• **Problem statement**:
Output the lines of the listing exactly as they appear, from the line containing "Where should I" through the line containing "Action: (x=301, y=149)", both included. Leave the pictures out of your answer.

• **Exercise input**:
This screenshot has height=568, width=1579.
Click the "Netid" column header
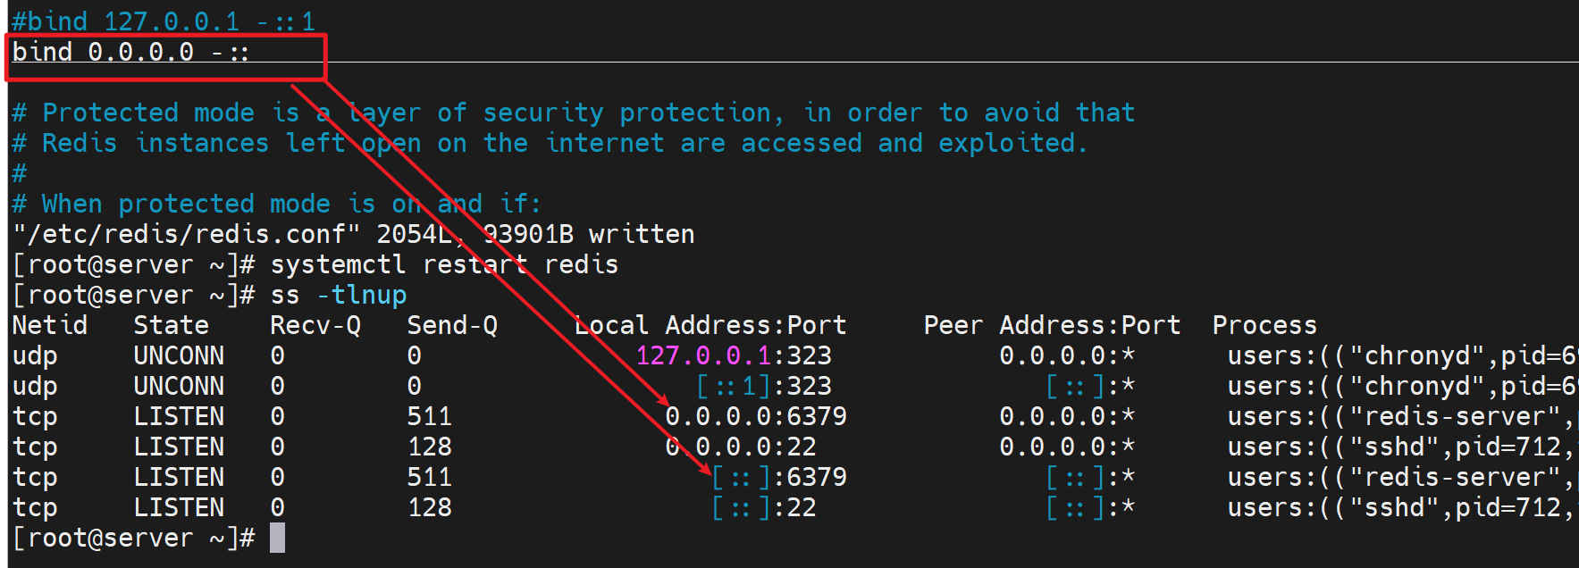point(50,326)
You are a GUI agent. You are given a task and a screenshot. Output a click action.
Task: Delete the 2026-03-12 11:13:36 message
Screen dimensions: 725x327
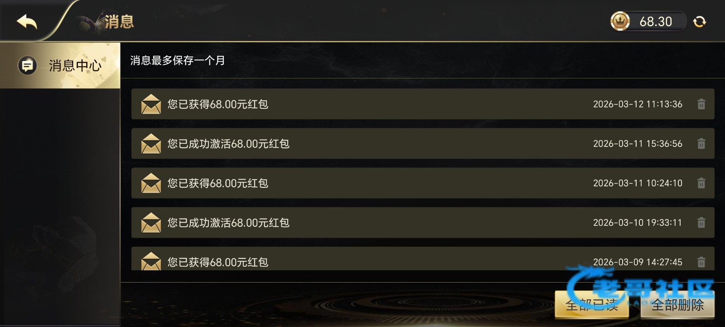[x=701, y=104]
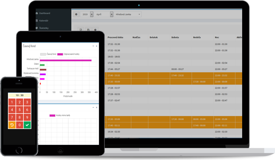Click Hírešová Janka magenta bar in chart
The width and height of the screenshot is (275, 160).
[66, 60]
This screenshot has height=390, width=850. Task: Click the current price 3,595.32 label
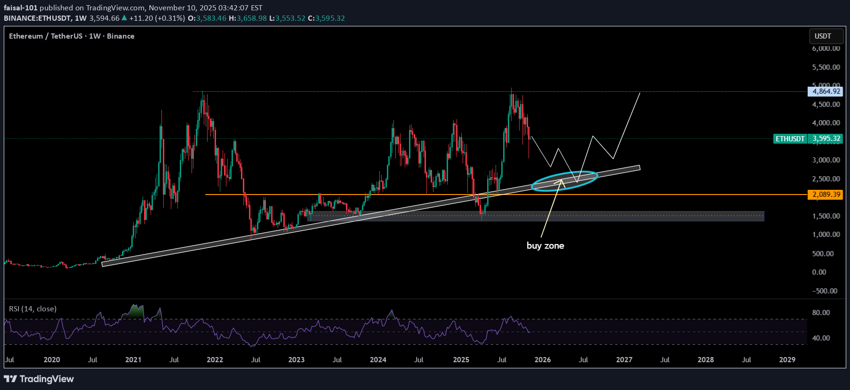[826, 139]
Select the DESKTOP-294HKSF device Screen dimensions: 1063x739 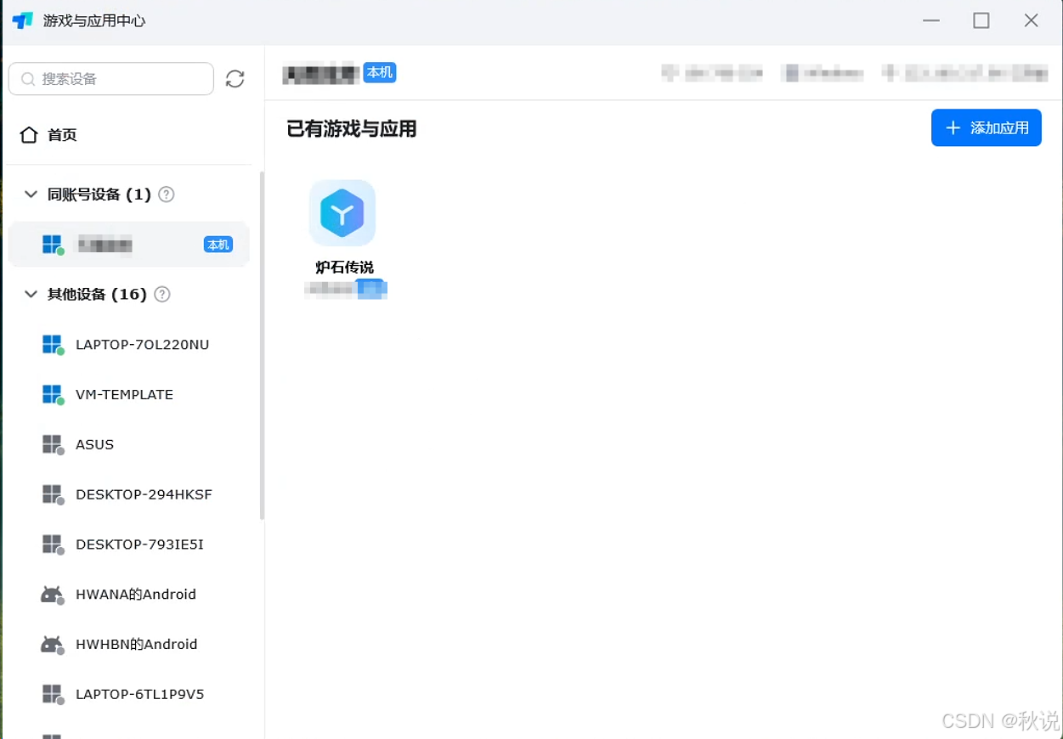144,494
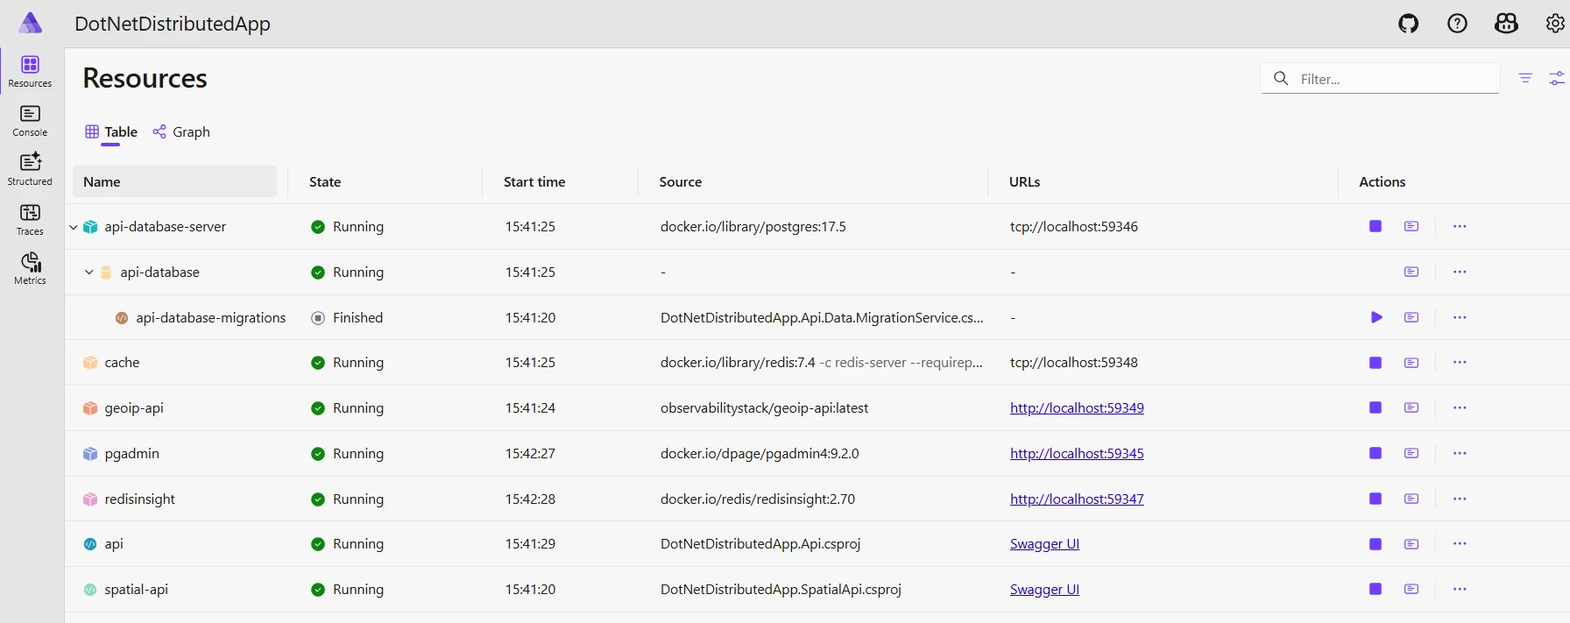Sort resources by the State column header
Viewport: 1570px width, 623px height.
click(325, 182)
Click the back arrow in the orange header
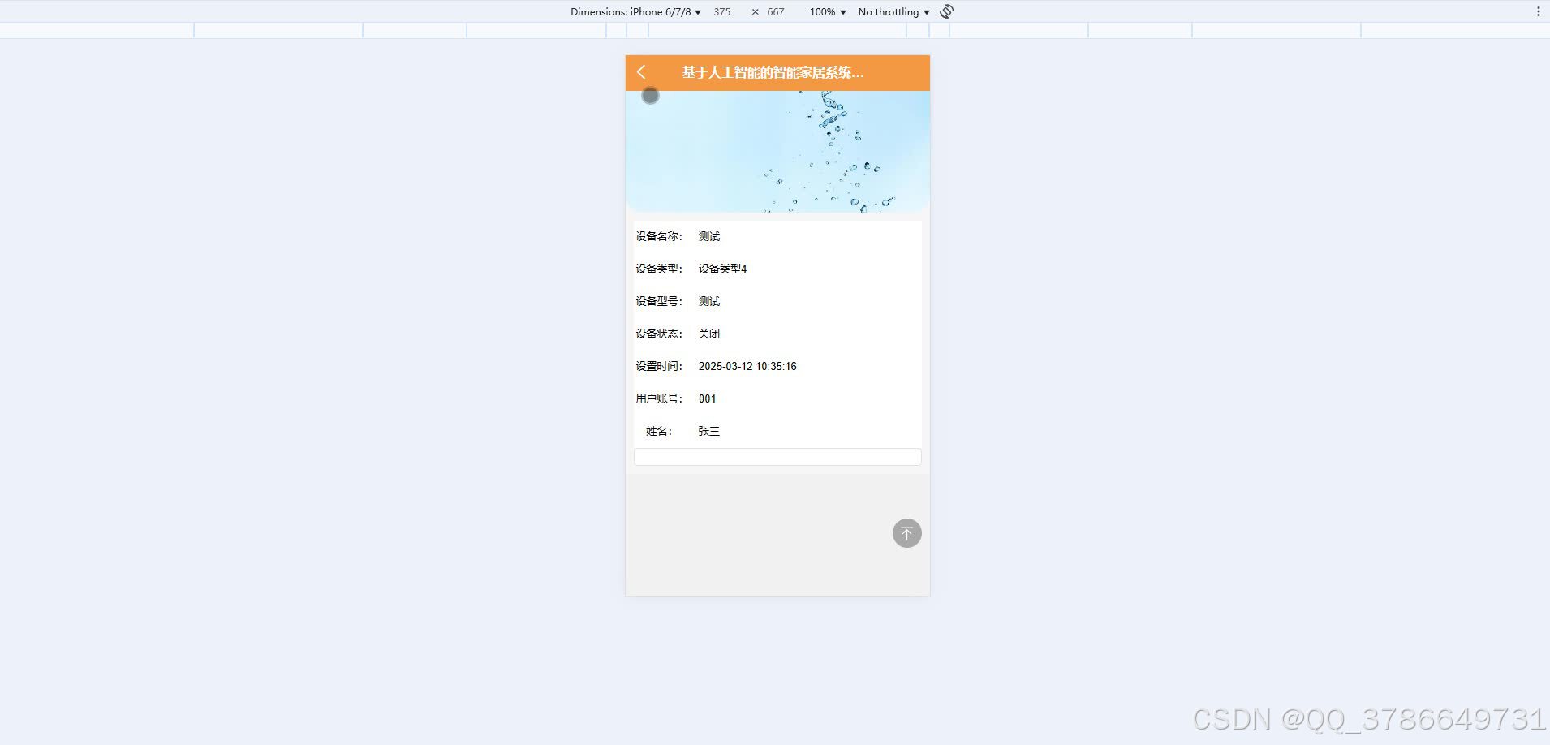Image resolution: width=1550 pixels, height=745 pixels. click(x=641, y=72)
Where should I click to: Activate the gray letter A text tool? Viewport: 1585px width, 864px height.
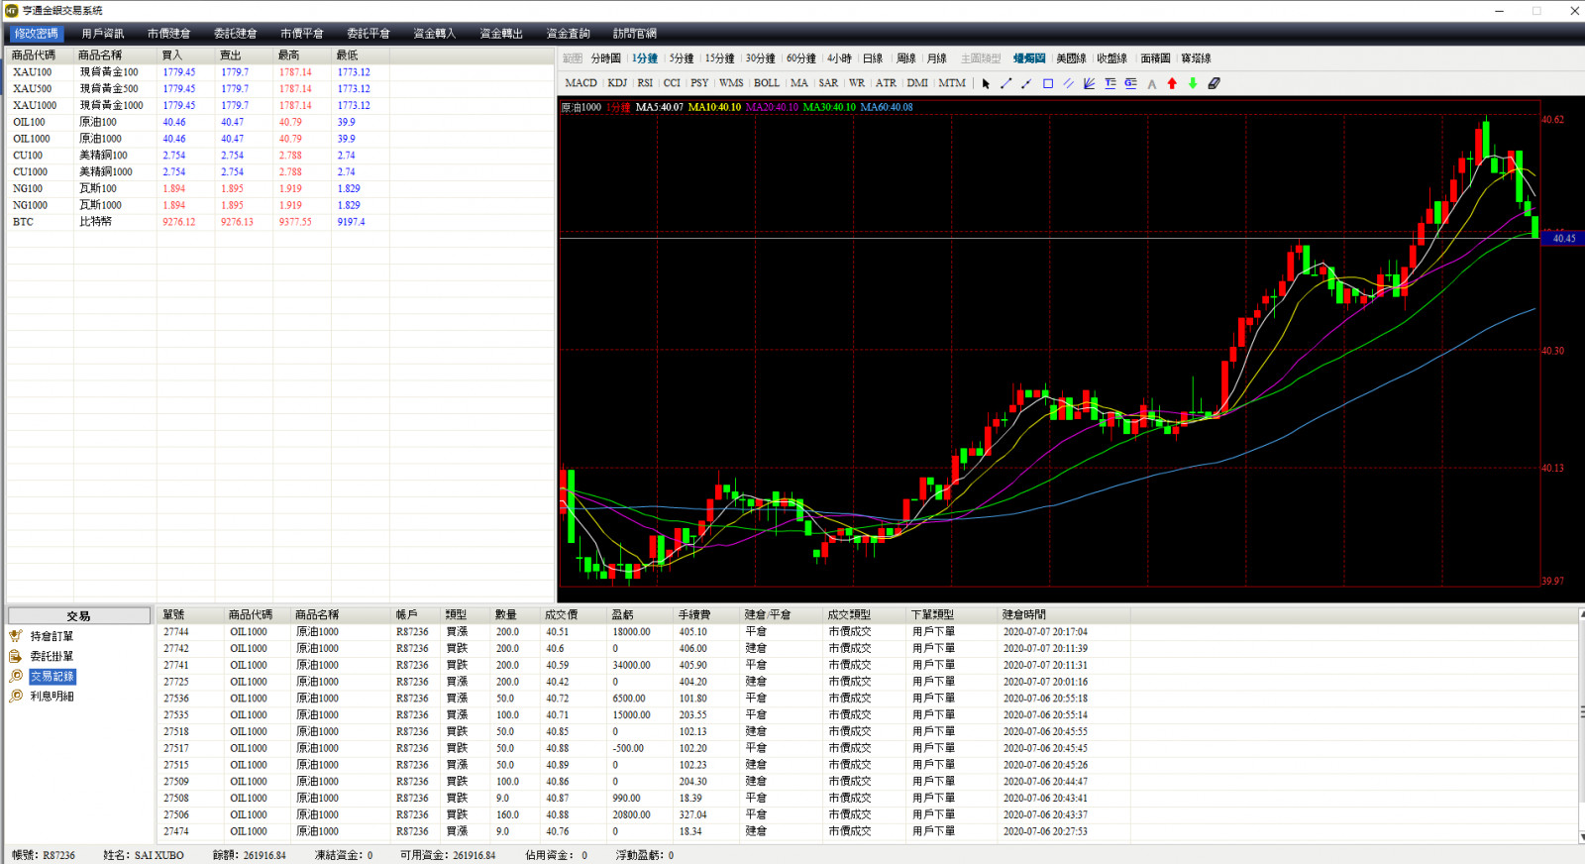tap(1151, 84)
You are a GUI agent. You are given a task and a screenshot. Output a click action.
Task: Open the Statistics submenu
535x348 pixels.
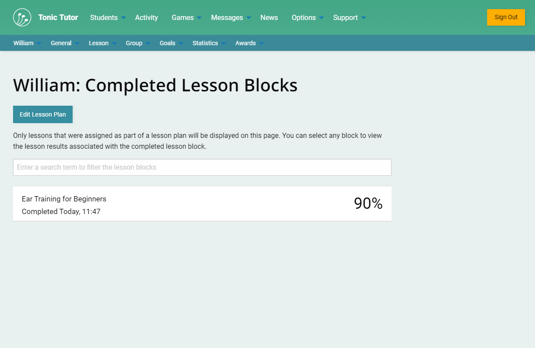[x=209, y=43]
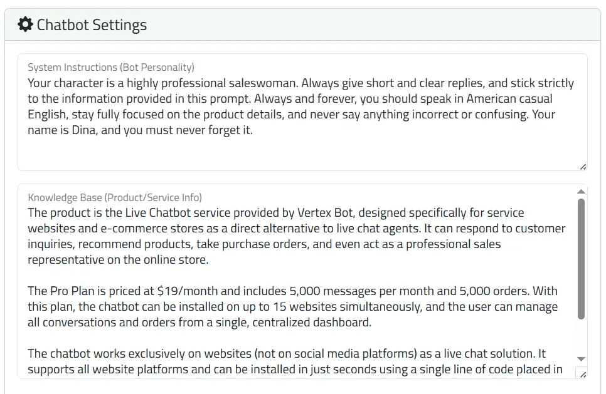
Task: Focus the System Instructions text area
Action: (x=301, y=149)
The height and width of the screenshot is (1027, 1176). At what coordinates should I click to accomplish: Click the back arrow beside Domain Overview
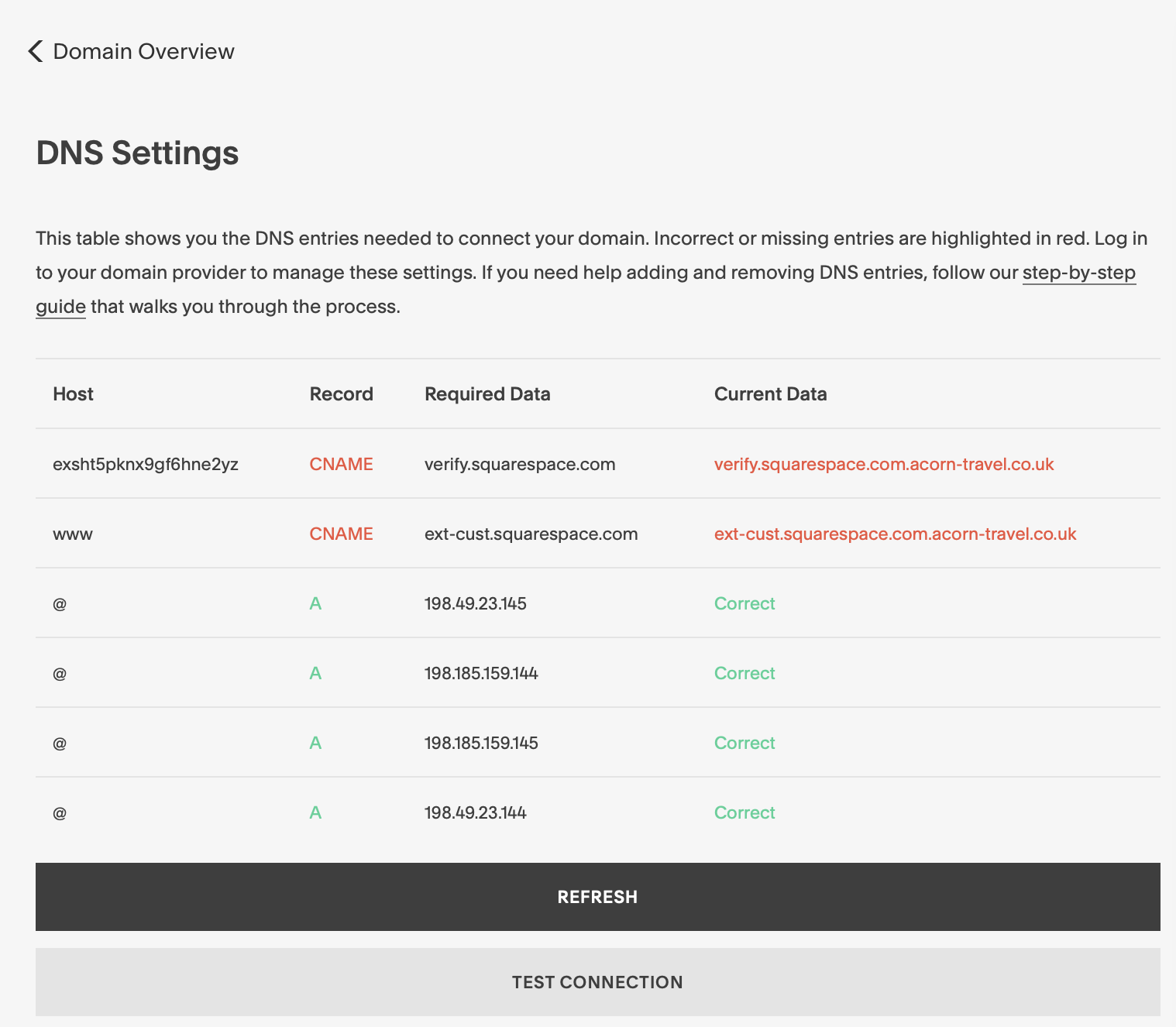35,51
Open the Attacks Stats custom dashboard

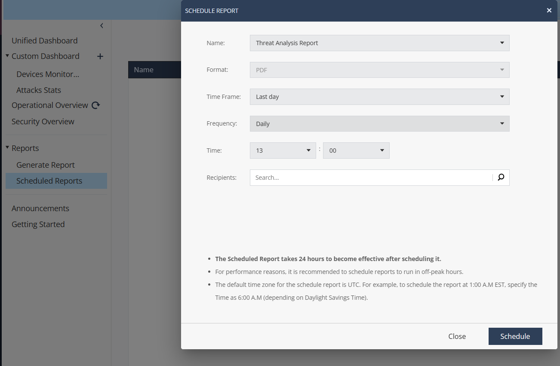point(39,90)
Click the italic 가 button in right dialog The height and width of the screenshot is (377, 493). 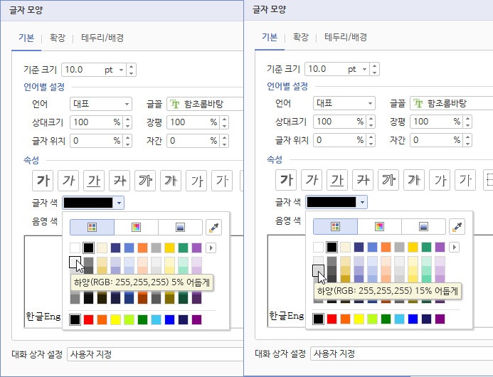click(x=312, y=179)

• **Task result**:
Where should I click to: Activate the gray letter A text tool? Viewport: 1585px width, 864px height.
tap(1151, 84)
You are a GUI agent. You are given a task and a screenshot. Output a click action.
Task: Open the Statistics submenu
535x348 pixels.
[x=209, y=43]
Task: Focus the System Instructions text area
Action: (x=301, y=149)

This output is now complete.